An American Classic Often Is the Measure of a Menu 

With the exception of Ray Croc and the meatpacking industry itself, perhaps no other form of business enterprise in the country has benefited more from the hamburger than the bar.
    Bars make their reputation off the burgers they ply to patrons along with their other beer and spirits mainstays. One hand washes the other, so to speak, with the sale of a bar burger and fries naturally requiring a brew or two to wash it down.
    Even other bar classic foods, from chicken wings to pizza to tacos to French fries, owe much to the hamburger in all of its variations for greasing the wheels of an on-premise comfort food boom worth billions of dollars annually. 
    Occasionally, some well intended soul will challenge the institution of the hamburger as a retro food with no place in a heart-healthy society where red meat –– and the onion rings that complement it –– are a proven no-no.
    But as Barmuda Corp. Director of Marketing Jennifer Kramer Williams has come to understand in helping to create the menus at the several bars and restaurants owned by the Iowa-based food and beverage chain, “It doesn’t pay to get between patrons and their burger and fries.”

The Cadillac of Hamburgers

    While it began as a pub in New York City back in 1884, Manhattan’s P.J. Clarke’s owes its reputation and its future to the hamburgers for which it is famous around the world.
    Owned in part by George Steinbrenner of New York Yankees fame, the historic P.J. Clark’s location at 55th Street and Third Avenue is burger heaven for the famous and the not so famous and has been so for more than a century.
    With a bevy of awards presented to it for what is widely viewed by everyone from Esquire magazine to The New York Post as one of the best hamburgers in the whole of the Big Apple, and sales numbered in the thousands of burgers each week, P. J. Clarke’s indeed is a testament to the macho power of the hamburger to make a bar’s reputation.

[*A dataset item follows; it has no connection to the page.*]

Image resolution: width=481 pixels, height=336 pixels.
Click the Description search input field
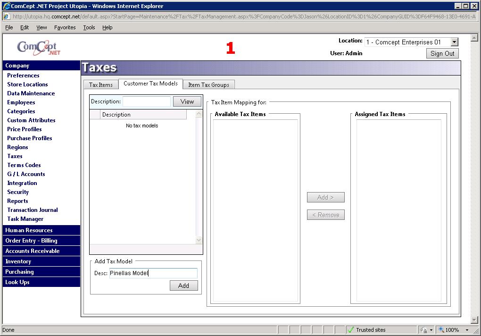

    “Our famous hamburger is the Cadillac of hamburgers,” says General Manager Patrick Walsh. “That is the way that Nat King Cole described it.”
    A 6-ounce slab of Nebraska beef prepared on a flattop grill and served on a traditional bun with a slice of onion, Walsh says the house hamburger, starting at $8.50, can be ordered in a number of sizes and in countless combinations, and is one of three things for which P.J. Clarke’s is renowned.

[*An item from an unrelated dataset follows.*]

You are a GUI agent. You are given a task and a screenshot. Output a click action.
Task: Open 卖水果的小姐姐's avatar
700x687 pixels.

    “The first is the Tiffany-glass-dome urinals located in the middle of the venue that Esquire once called the best in all the world,” Walsh says. “The second thing is our famous hamburgers, and the third is the service that you get when you come here.”

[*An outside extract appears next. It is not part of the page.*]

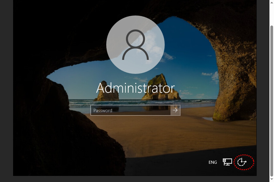
Task: Focus the Password input field
Action: click(130, 111)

    In addition to its standard classic hamburger, patrons such as Axl Rose and the Hiltons can stop in and have a beverage and a burger with Swiss, Mozzarella or Bleu cheese, with smothered onions, chili or sautéed mushrooms, or opt for the Bernaise Burger. Mini versions of the house classic burger also are available on the appetizer menu.
    When it comes to the hamburgers at P.J. Clarke’s, Walsh says his customers, as many as 1,500 of them every day, are highly creative and ruggedly individual about the way they eat them.
    One of the most inventive ways that customers enjoy the burgers there involves the onion strings also found on the P.J.’s menu.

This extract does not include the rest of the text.